Misal, untuk membuat konten hiburan para guru sering mengunggah video gerak dan tari pada aplikasi tiktok. Sayangnya, masih banyak guru yang hanya meniru gerakan yang sama pada video yang sudah ada. Tidak berani atau tidak mau untuk berkreasi sendiri. Itu hanya salah satu contohnya. Barangkali masih lumrah, namun apabila telah menjurus pada menduplikasi isi konten secara keseluruhan, apakah bisa dimaklumi?
Ternyata dengan kebiasaan para guru mencari hiburan dan membuat konten video pendek dengan cara meniru juga dapat menjadikan brain rot pada diri mereka.
Guru tidak boleh berhenti melatih otaknya. Guru harus cermat dalam memilih tayangan dan aplikasi yang dapat membantu pengembangan kompetensi guru itu sendiri. Tentu saja ini tak lepas juga dari dukungan pemerintah dalam memperhatikan pengembangan kompetensi guru selain memperhatikan kesejahteraan finansialnya.
Beratnya beban administrasi yang harus ditanggung oleh guru kerap membuat mereka mencari jalan pintas. Ini bisa jadi disebabkan oleh kebiasaan dalam mencari tayangan-tayangan hiburan tanpa ada usaha untuk menyaringnya terlebih dahulu.

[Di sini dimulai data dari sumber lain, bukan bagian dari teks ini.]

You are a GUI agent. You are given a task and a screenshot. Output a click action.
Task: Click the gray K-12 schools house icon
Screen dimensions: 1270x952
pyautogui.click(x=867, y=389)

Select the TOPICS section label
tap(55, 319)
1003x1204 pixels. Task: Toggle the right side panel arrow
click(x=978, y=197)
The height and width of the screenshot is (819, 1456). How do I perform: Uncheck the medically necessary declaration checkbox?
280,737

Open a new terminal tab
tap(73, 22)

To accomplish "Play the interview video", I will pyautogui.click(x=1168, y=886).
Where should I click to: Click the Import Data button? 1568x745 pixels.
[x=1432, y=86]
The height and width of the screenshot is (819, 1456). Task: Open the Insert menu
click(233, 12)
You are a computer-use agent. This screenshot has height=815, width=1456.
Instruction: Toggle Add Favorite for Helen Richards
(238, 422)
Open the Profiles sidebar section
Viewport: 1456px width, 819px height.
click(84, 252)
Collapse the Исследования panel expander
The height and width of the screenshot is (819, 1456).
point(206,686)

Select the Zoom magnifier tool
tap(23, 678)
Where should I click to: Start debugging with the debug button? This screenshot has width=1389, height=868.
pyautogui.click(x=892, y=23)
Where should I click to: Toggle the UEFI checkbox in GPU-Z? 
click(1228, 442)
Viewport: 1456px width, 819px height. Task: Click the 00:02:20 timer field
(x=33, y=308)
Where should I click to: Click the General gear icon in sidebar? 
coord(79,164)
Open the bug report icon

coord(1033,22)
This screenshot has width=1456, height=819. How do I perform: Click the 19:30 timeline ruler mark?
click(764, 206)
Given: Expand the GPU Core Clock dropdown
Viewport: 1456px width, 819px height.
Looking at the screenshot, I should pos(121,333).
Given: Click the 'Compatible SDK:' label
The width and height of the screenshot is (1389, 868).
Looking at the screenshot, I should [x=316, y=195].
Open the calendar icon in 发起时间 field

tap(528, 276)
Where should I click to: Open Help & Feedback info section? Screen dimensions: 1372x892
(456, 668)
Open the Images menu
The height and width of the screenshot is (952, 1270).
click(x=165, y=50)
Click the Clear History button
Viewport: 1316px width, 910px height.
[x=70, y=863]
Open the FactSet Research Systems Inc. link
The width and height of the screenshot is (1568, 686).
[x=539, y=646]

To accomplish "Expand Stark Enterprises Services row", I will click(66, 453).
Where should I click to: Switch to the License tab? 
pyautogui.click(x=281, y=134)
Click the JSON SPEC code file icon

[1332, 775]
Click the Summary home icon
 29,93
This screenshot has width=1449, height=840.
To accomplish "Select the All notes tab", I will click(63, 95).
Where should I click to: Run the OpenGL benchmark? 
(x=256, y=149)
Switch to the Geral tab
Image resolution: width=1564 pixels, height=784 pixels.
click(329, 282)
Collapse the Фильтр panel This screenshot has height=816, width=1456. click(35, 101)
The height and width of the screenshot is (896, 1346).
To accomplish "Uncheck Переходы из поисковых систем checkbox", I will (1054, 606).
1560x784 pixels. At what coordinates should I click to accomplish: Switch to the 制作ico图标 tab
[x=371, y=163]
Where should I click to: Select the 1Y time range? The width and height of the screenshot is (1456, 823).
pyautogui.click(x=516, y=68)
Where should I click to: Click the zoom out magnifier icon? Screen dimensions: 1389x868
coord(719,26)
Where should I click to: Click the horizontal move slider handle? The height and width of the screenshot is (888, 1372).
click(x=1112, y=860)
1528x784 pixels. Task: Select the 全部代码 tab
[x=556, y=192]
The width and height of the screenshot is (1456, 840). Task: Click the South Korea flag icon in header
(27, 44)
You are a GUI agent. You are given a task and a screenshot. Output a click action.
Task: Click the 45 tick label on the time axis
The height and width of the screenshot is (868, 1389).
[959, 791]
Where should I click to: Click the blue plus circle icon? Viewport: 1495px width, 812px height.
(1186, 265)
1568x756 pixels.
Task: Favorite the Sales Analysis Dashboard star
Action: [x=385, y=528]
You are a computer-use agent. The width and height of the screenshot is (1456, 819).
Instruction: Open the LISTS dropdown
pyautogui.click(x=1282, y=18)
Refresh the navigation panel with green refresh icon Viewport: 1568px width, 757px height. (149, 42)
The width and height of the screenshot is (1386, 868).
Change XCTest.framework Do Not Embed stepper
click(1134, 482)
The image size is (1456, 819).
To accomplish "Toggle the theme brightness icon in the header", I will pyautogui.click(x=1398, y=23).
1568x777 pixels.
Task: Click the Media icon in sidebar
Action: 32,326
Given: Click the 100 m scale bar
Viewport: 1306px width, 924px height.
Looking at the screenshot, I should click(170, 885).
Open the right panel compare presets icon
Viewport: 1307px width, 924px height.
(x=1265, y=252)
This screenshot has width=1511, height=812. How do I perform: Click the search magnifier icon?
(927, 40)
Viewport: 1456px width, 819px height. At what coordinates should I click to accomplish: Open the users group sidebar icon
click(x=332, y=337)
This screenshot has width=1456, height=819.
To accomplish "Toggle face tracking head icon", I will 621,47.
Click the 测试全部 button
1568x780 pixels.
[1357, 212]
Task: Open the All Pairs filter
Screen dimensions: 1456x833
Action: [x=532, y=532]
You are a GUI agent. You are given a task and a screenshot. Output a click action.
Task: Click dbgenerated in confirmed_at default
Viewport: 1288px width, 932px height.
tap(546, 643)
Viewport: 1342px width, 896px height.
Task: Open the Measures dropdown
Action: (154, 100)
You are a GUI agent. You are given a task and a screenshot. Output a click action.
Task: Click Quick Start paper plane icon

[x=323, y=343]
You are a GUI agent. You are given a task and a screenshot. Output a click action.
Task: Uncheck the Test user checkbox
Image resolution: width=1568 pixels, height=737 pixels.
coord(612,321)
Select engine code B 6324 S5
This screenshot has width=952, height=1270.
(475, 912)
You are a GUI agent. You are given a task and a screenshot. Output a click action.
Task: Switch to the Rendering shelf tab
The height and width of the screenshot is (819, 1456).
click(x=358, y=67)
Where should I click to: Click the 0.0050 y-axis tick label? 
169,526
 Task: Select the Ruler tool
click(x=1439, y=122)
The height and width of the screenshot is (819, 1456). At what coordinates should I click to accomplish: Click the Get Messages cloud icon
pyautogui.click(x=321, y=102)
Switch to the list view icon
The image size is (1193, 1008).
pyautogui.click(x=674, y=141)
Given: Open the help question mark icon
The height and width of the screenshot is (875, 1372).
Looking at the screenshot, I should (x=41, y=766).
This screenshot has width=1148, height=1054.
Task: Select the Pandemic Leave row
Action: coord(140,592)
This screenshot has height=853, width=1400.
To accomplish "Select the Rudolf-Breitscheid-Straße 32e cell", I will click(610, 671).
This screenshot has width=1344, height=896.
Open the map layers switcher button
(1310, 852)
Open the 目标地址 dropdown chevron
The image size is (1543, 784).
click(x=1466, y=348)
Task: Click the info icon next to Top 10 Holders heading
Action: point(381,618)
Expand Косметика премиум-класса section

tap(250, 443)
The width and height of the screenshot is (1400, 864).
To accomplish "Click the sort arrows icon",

Ada pengalaman yang membuat saya merasa miris sebagai seorang guru, yaitu saat rekan guru diwajibkan untuk mengunduh sebuah platform yang bertujuan untuk meningkatkan kompetensi. Guru sering mencari jalan pintas saat diminta untuk menuliskan refleksi atau semacamnya. Akibat beratnya tugas administrasi yang ditanggung, guru akhirnya melakukan copy paste action (hanya menyalin tulisan dan informasi yang telah tersedia di google).
Platform yang dirilis pasca pandemi Covid 19 ini dan hasil dari PISA (Programme for International Student Assesment) yang menunjukkan penurunan pada kompetensi minimum dalam pemahaman bacaan. Tapi haruskah platform ini juga yang membuat guru jadi enggan melatih otaknya?
Tujuan utama adanya platform ini adalah untuk meningkatkan kompetensi guru, namun mengapa justru guru dibiarkan untuk berkreasi dengan cara yang kurang tepat? Jika ini dilakukan terus menerus, bukankah guru juga akan mengalami brain rot dengan cara yang lain?